Two attributes of MA are of interest

                - Potency - dose required to neutralise the majority of viruses, and

                 -Breadth - the % of different HIV "strains" neutralised.

Currently no human data regarding passive protection from infection with monoclonal antibodies. Within a short time should have antibodies that bind four different sites.  There is PK data and safety data from phase 1 trials. Animal data shows effectiveness.

The first trial in humans to assess the protectivity of MA will begin later in 2016.   Based on earlier studies this will be a placebo controlled trial in high risk males in North America and high risk females in Africa.

It is likely that future compounds will be more potent and it is also likely that multiple compounds will need to be used at once to provide greater breadth.

There are a number of areas where monoclonal antibodies would have application clinically.

         -Acute HIV infection  to prevent or limit seeding of viral reservoirs

         -to maintain long term viral suppression  - given by injection every two -three months  

         - to reduce cell associated reservoirs.

Advantages of proposed compounds are

         - they are distinctly different current medications and their resistance profiles will be different

         - they have the potential to eliminate infected cells and may have a role in eradication

Limitations include

         - they are unlicensed biologicals

         - single compounds do not cover %100 of virus

In any case these exciting developments seem to indicate that we will have effective new tools within a relatively short time frame that will be effective at preventing infection as well as maintaining viral suppression. They may also have a role in assisting with eradication of the HIV infected cells.

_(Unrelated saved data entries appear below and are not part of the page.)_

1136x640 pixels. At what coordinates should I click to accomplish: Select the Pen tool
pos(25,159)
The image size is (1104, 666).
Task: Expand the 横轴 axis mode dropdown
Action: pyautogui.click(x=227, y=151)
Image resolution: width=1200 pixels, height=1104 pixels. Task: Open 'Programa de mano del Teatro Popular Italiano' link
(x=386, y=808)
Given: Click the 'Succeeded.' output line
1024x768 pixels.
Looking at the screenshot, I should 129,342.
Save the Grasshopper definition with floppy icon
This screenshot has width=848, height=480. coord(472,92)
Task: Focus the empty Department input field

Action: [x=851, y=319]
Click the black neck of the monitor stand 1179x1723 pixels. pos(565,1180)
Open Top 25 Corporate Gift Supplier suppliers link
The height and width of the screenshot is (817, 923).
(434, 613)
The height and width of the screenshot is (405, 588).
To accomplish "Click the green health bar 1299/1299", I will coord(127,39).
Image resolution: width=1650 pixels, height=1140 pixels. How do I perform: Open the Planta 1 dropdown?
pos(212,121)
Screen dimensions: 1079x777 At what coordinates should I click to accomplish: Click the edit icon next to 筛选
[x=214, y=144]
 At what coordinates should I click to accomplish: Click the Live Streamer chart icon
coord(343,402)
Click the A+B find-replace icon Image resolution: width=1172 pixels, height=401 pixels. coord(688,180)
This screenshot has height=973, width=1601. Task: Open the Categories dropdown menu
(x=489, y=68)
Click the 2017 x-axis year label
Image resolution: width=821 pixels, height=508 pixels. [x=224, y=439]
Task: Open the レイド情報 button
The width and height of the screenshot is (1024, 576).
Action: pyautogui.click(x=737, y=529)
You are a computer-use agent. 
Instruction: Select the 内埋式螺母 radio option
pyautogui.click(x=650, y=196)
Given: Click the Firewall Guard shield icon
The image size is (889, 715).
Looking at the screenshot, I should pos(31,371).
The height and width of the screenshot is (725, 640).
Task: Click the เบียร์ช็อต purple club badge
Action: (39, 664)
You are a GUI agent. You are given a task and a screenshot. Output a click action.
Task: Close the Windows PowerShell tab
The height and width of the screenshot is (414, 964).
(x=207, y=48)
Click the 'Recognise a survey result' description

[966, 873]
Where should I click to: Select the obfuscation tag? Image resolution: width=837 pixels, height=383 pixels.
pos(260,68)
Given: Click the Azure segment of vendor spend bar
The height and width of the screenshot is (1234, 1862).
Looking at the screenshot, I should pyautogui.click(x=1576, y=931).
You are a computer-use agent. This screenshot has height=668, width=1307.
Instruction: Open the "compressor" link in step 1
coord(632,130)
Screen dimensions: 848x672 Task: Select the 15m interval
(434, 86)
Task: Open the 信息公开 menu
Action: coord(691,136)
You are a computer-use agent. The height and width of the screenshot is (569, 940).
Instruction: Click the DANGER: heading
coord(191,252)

First Conference session that I have attended.  really a preconference workshop for "young Researchers"

Three perspectives HIV -ve African women, traditional urban PLWHIV communities, young ( <25yrs) men of colour.

Some common themes emerged. HIV positivity and higher risk of becoming infected need to be examined within the contexts of peoples general health needs and risk activities.  eg young black women feel only of interest to HIV researchers if their body contains a foetus. High maternal mortality rates in Uganda certainly relate to many factors not just HIV. Often Researchers are older white males - that young urban blacks have difficulty relating to. Often little is understood about young black or white males - how they see themselves in terms of sexual identity or sexual health risk. Wrong to transfer knowledge/ notions about what are now older black gay men to younger age groups. Recent PrEP studies with young men of colour did not engage well with at risk groups. No members of the target group were involved in the development of the studies and only belatedly involved in the implementation of the study. Best to find out first how they like to be categorised. eg MSM is not a term commonly used or related to by this group.  Young men of colour will say very different things to peer researchers as opposed to older black or white gay male researchers. Rebellion is a normal part of growing up needs to be taken into account. "Rebellion" in these studies ( lack of cooperation/ failure to complete followup etc ) directly related to lack of consultation around what words were used/ recognition of individuals time constraints from their perspective etc.

Maybe we used to know this when "we" were young - but we have all gotten older and are now part of the establishment/ authority structures that we used to come up against.

Tokenism was discussed by all- Are representatives of the targets of research included in all stages of the development and implementation of social research. Are these bona fide reps or are they individuals with little actual community attachment ( there to make the research proposal look good) and therefore not really useful conduits of information back with little community accountability.